The young man appeared to be talking triumphantly about a great American capitalist whom he professed to have persuaded to see the error of his ways. He talked rather as if he had been slumming.
“I’m very proud of it, I can tell you,” he said. “Anybody can produce a penitent murderer. It’s something to produce a penitent millionaire. And I do believe that poor Enoch Oates has seen the light (thanks to my conversations at lunch); since I talked to him, Oates is another and a better man.”
“Sown his wild oats, in fact,” remarked Crane.
“Well,” replied the other. “In a sense they were very quiet oats. Almost what you might call Quaker Oats. He was a Puritan and a Prohibitionist and a Pacifist and an Internationalist; in short, everything that is in darkness and the shadow of death. But what you said about him was quite right. His heart’s in the right place. It’s on his sleeve. That’s why I preached the gospel to the noble savage and made him a convert.”
“But what did you convert him to?” inquired the other.

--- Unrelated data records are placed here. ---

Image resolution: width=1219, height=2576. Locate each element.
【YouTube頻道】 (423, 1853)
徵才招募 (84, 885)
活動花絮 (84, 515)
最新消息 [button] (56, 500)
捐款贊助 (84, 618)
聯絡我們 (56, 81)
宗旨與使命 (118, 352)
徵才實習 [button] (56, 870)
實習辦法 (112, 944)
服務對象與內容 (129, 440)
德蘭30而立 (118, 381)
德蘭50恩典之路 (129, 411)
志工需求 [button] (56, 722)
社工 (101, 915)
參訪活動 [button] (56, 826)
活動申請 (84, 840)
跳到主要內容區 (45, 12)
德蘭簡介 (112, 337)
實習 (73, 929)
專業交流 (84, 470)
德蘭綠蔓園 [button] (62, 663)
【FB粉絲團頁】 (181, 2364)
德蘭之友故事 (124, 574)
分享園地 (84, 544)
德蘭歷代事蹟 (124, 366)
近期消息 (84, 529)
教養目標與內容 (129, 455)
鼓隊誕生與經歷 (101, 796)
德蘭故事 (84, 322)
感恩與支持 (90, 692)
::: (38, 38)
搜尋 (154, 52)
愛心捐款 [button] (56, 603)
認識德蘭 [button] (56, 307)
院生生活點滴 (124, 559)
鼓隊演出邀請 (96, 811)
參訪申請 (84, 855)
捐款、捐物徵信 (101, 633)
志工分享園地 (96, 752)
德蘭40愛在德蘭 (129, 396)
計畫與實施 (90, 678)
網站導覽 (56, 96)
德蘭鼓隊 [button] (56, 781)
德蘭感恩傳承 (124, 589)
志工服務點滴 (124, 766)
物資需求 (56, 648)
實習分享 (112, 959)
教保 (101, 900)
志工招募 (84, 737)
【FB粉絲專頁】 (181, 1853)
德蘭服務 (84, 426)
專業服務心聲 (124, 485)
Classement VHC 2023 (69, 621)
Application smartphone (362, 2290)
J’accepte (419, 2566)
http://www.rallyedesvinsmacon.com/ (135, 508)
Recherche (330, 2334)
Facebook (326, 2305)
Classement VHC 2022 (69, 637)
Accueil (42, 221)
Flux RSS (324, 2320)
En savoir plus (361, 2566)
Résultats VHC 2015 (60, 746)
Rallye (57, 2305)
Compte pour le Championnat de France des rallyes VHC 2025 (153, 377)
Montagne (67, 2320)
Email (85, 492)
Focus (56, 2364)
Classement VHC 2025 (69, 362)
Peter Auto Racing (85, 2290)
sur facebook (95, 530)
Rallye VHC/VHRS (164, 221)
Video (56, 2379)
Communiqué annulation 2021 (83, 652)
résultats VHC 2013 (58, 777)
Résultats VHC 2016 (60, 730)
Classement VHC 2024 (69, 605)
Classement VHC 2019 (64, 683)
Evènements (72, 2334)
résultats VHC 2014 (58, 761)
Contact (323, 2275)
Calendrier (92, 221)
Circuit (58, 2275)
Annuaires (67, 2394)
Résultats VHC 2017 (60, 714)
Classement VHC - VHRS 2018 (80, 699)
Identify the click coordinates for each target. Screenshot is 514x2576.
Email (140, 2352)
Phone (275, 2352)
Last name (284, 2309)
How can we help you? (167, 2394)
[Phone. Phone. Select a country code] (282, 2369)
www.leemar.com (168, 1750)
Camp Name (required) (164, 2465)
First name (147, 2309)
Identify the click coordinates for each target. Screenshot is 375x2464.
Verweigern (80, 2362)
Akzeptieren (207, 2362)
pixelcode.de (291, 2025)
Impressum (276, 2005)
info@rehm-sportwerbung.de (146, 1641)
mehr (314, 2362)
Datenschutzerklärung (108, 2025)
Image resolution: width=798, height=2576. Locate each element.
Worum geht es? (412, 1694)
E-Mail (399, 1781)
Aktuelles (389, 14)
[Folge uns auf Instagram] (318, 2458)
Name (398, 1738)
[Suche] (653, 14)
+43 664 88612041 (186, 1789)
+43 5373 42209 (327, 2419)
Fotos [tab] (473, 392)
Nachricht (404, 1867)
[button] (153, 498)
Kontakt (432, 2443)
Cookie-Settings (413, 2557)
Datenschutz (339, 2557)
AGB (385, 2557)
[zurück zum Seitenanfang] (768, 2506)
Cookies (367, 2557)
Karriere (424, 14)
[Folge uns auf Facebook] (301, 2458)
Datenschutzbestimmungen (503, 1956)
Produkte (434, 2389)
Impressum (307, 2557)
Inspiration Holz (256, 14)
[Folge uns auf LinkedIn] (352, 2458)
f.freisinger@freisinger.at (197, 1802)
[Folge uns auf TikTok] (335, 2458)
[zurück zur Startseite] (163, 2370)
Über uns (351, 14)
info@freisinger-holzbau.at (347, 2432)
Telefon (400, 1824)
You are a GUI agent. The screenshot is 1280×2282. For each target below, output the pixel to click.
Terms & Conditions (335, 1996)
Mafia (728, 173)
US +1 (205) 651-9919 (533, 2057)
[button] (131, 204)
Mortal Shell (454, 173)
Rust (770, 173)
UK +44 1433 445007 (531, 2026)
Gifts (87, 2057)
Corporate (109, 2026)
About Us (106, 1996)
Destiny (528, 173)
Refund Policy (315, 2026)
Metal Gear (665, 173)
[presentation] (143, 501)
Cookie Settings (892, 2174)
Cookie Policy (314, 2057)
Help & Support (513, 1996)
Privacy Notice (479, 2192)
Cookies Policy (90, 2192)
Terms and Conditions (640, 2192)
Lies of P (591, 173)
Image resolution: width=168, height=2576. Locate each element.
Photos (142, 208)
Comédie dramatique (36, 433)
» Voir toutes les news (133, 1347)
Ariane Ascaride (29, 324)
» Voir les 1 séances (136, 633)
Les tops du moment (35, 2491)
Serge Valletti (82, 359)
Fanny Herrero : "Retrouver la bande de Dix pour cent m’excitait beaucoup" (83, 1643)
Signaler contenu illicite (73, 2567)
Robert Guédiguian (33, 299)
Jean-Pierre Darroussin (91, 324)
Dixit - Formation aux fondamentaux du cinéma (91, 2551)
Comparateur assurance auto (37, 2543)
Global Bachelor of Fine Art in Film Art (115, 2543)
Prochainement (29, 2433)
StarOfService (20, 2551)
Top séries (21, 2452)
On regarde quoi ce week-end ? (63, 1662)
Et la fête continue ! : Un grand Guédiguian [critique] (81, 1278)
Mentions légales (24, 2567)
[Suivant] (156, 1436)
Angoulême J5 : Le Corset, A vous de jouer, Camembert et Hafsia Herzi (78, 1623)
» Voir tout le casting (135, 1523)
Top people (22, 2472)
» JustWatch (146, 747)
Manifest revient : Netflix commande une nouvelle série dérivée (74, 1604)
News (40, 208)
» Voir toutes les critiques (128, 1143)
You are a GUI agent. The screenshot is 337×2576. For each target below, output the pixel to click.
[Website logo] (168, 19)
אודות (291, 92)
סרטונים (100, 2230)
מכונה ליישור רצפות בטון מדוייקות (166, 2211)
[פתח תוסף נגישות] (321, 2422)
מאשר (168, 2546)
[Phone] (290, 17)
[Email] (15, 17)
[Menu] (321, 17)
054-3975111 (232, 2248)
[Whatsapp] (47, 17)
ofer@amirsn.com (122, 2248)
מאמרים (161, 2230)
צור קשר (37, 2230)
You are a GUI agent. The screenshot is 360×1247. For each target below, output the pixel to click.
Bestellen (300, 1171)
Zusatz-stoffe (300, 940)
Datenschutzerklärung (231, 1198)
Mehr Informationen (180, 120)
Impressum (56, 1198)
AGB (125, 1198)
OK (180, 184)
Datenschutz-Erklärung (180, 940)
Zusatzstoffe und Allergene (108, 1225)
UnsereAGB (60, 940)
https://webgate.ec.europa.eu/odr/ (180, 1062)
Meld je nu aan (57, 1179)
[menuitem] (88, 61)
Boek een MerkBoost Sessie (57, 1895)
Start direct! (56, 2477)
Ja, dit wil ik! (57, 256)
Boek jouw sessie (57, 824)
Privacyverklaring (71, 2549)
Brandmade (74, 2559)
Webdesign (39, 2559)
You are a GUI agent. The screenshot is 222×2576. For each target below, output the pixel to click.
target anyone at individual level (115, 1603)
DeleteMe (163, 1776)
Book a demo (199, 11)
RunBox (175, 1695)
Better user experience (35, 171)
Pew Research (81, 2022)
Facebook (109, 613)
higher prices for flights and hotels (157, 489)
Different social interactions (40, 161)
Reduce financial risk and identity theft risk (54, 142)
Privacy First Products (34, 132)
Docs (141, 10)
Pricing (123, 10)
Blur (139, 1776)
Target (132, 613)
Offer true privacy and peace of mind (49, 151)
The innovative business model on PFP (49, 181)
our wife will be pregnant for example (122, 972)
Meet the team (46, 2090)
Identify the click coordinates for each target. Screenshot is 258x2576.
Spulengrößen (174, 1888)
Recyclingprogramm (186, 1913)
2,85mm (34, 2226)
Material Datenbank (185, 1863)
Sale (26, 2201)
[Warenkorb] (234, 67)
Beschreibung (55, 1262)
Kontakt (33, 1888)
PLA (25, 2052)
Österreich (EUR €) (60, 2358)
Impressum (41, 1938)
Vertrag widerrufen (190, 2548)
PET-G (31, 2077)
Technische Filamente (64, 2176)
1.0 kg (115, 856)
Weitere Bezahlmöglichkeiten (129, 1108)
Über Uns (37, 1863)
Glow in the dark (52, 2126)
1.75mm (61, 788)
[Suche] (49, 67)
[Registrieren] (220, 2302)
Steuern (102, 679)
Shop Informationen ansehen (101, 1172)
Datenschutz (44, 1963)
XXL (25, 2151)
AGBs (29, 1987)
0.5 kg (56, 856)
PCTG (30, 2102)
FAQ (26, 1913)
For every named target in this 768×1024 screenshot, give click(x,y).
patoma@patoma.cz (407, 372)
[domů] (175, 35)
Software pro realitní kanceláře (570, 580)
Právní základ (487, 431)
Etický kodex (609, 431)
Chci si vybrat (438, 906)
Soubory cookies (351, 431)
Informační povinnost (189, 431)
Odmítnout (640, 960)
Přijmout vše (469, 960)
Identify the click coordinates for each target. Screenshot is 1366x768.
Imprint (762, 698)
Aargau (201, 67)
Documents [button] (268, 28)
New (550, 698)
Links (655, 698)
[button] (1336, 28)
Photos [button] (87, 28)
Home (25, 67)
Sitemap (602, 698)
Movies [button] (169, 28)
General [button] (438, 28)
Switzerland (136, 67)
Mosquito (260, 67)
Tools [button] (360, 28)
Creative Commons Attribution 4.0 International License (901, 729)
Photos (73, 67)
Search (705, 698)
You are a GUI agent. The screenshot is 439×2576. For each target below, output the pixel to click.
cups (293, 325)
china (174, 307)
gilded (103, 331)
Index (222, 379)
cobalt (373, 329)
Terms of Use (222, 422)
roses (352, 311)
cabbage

“Private property,” replied Pierce promptly. “Being a millionaire he had never heard of it. But when I explained the first elementary idea of it in a simple form, he was quite taken with the notion. I pointed out that he might abandon robbery on a large scale and create property on a small scale. He felt it was very revolutionary, but he admitted it was right. Well, you know, he’d bought this big English estate out here. He was going to play the philanthropist, and have a model estate with all the regular trimmings; heads hygienically shaved by machinery every morning; and the cottagers admitted once a month into their own front gardens and told to keep off the grass. But I said to him: `If you’re going to give things to people, why not give ‘em? If you give your friend a plant in a pot, you don’t send him an inspector from the Society for the Prevention of Cruelty to Vegetables to see he waters it properly. If you give your friend a box of cigars, you don’t make him write a monthly report of how many he smokes a day. Can’t you be a little generous with your generosity? Why don’t you use your money to make free men instead of to make slaves? Why don’t you give your tenants their land and have done with it, or let ’em have it very cheap?’ And he’s done it; he’s really done it. He’s created hundreds of small proprietors, and changed the whole of this countryside. That’s why I want you to come up and see one of the small farms.”